The only thing left to address is the Heroes that are storming your cozy dungeon unannounced! They are all represented by a Guild Deck, which will include Wizards, Archers, Warriors, and Rogues alongside scenario specific cards. These cards shuffle together into a deck and after every player turn at least one card will be drawn from this deck. The monsters must stand fast and endure this deck twice without the heroes obtaining that four numbered treasure mentioned earlier to win. When you draw a card the matching hero token is placed in corresponding rooms in a similar fashion to how each faction does and will also activate their own ability. Heroes have two statuses; active on their coloured side, exhausted on their grey scaled side. When active, they will attack the monsters, take treasures, or move into another room in the dungeon. If an active hero ever encounters an exhausted hero they inspire them back to their active side, causing a chain reaction of swarming, moving, and looting – if your team are not careful enough!

After succeeding the waves, the rulebook does not really give you a metric for how ‘well’ you have done at defending your underground abode – but its easy just to add up all the remaining treasure chests. Each scenario lasts about 40 minutes [up to 60 with a new group] and you can store your decks in the insert tray if you wanted to continue through the scenarios in one long campaign – that is, if you don’t grab refreshments whilst someone begins setting up the next scenario to continue your venture further.

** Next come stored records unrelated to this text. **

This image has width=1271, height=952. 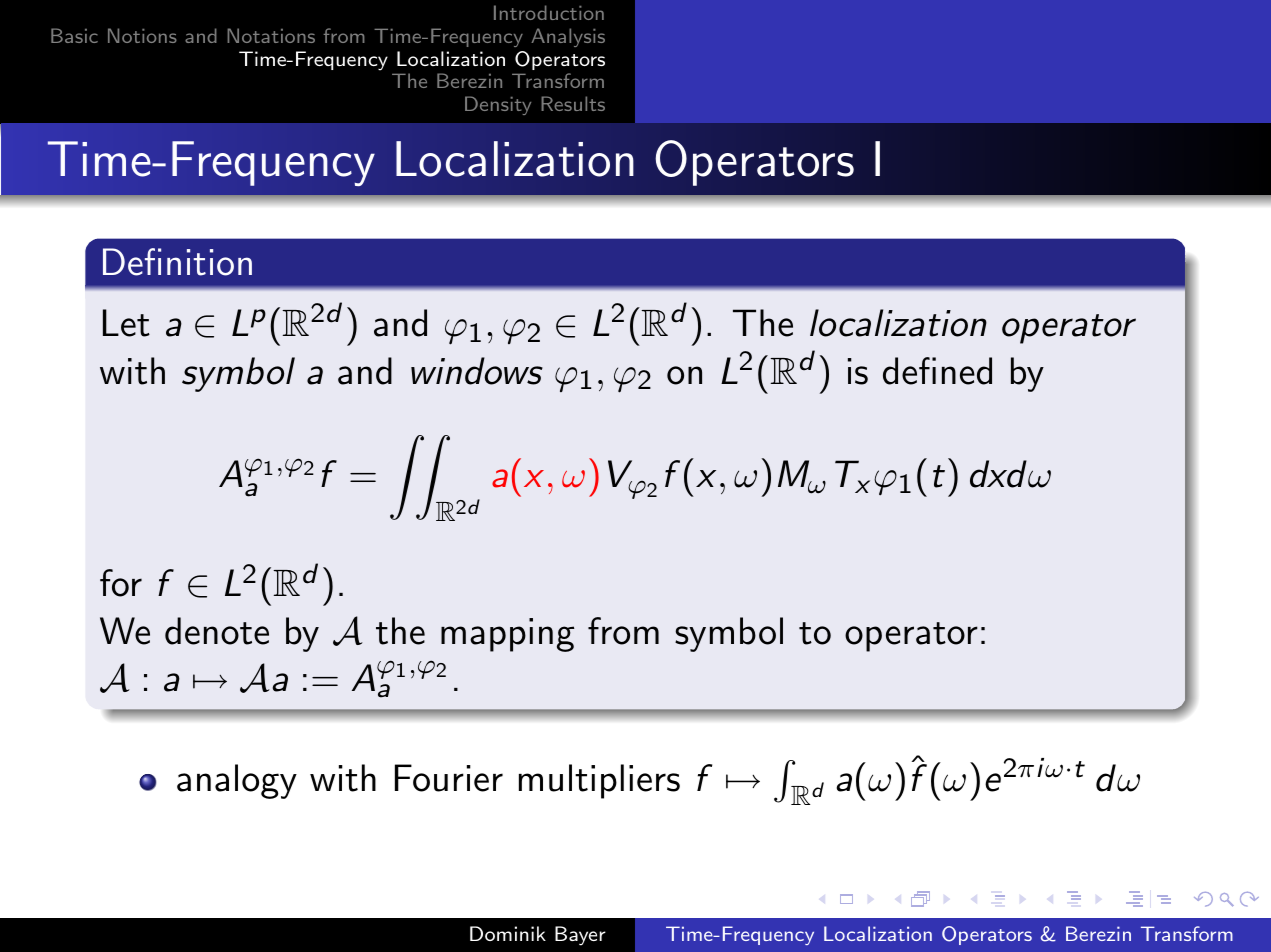 I want to click on Bayer, so click(x=580, y=936).
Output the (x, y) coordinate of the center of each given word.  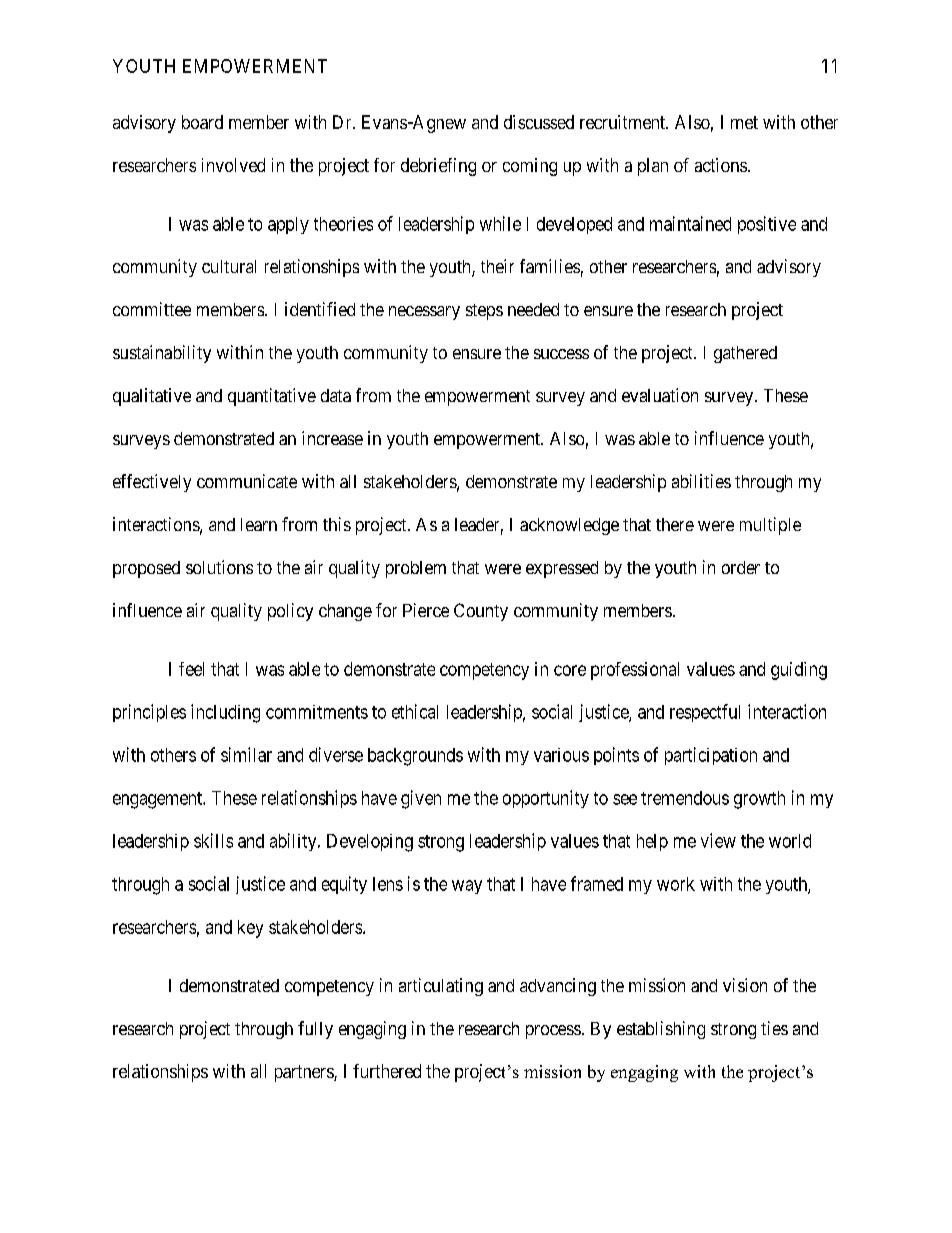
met (744, 122)
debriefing (438, 167)
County (481, 612)
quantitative (272, 397)
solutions (219, 567)
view (718, 840)
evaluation (660, 395)
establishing (661, 1030)
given (421, 799)
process (553, 1032)
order (741, 567)
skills (213, 840)
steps (484, 312)
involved (233, 165)
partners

I have played this game with a set of diverse groups – and its hit well in each as a light to mid-weight game. The family have also enjoyed it as much as our other young family friendly cooperative games – but this one does make itself to the table more often as its setup is rather simple and fast [our kids usually set it up and read the story and rules, which helps them with their lexicon, speaking and listening skills] and the game doesn’t outstay its welcome. The game is adjustable to be more difficult through the number of cards that are drawn from the Guild Deck each turn, giving the heroes more opportunity to group up, but not extending the games runtime, as you still only deal with two waves of the guild deck.

MEEPLE SOUP SCORES

Theme: 7/10 Unique design choices make the fantasy theme have comic originality.

Game Flow: 8/10 Extra players do not make the game take longer.

Instructions: 8/10 Filled with splendid examples throughout. Scenario book has excellent quality writing and special rules make sense.

Components: 8/10 Solid components, punchboard, and cardstock of excellent quality.

Art: 9/10 Impressive art throughout helping to make the theme stand out further

Replay-Ability: 8/10 Twenty scenarios of increasing difficulty alongside difficulty settings does a wonderful job!

Overall Score: 80% Excellent game, always want to play it!

*Welcome to Meeple Soup, my name is Stuart! Although board games were a massive pastime as a young child, I started my board game journey in  2018 while at University through running a Tabletop Society. Since then my collection has grown and I have begun to take the plunge into reviewing and previewing these boxes of wonderous joy. The Meeple Soup motto is ‘Keep your friends close, and your tables full.